* [Work to do]: From the page below on weather forecasting for Paraguay, copy the passage word for word, starting at "1 of 8 · ~3" and ending at "a better product.".
start Quoted passage
1 of 8 · ~3 min read

The project

Paraguay's agricultural sector — soybean especially — runs on weather. A drought or a flash flood at the wrong time wipes out a harvest. Existing forecasts are not very good in this part of South America. Arawave is an attempt to do better.

The problem in one paragraph

Paraguay is the world's 4th-largest soybean exporter. Most production is concentrated in the eastern part of the country — Itapúa, Alto Paraná, Caaguazú, Canindeyú departments. Farmers and cooperatives make planting, spraying, and harvest decisions weeks in advance, and those decisions are sensitive to whether it's going to rain. The operational global weather model that everyone defaults to (NOAA's GFS) doesn't perform especially well over this region. There's headroom for a better product.

What I built

A three-model AI ensemble. The members are:

FCN3 — NVIDIA's spherical Fourier neural operator weather model.
end Quoted passage
start Data lines
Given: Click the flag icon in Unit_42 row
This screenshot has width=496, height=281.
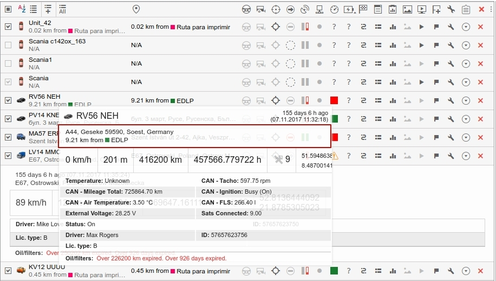Looking at the screenshot, I should point(436,27).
end Data lines
* [Final result]:
1 of 8 · ~3 min read

The project

Paraguay's agricultural sector — soybean especially — runs on weather. A drought or a flash flood at the wrong time wipes out a harvest. Existing forecasts are not very good in this part of South America. Arawave is an attempt to do better.

The problem in one paragraph

Paraguay is the world's 4th-largest soybean exporter. Most production is concentrated in the eastern part of the country — Itapúa, Alto Paraná, Caaguazú, Canindeyú departments. Farmers and cooperatives make planting, spraying, and harvest decisions weeks in advance, and those decisions are sensitive to whether it's going to rain. The operational global weather model that everyone defaults to (NOAA's GFS) doesn't perform especially well over this region. There's headroom for a better product.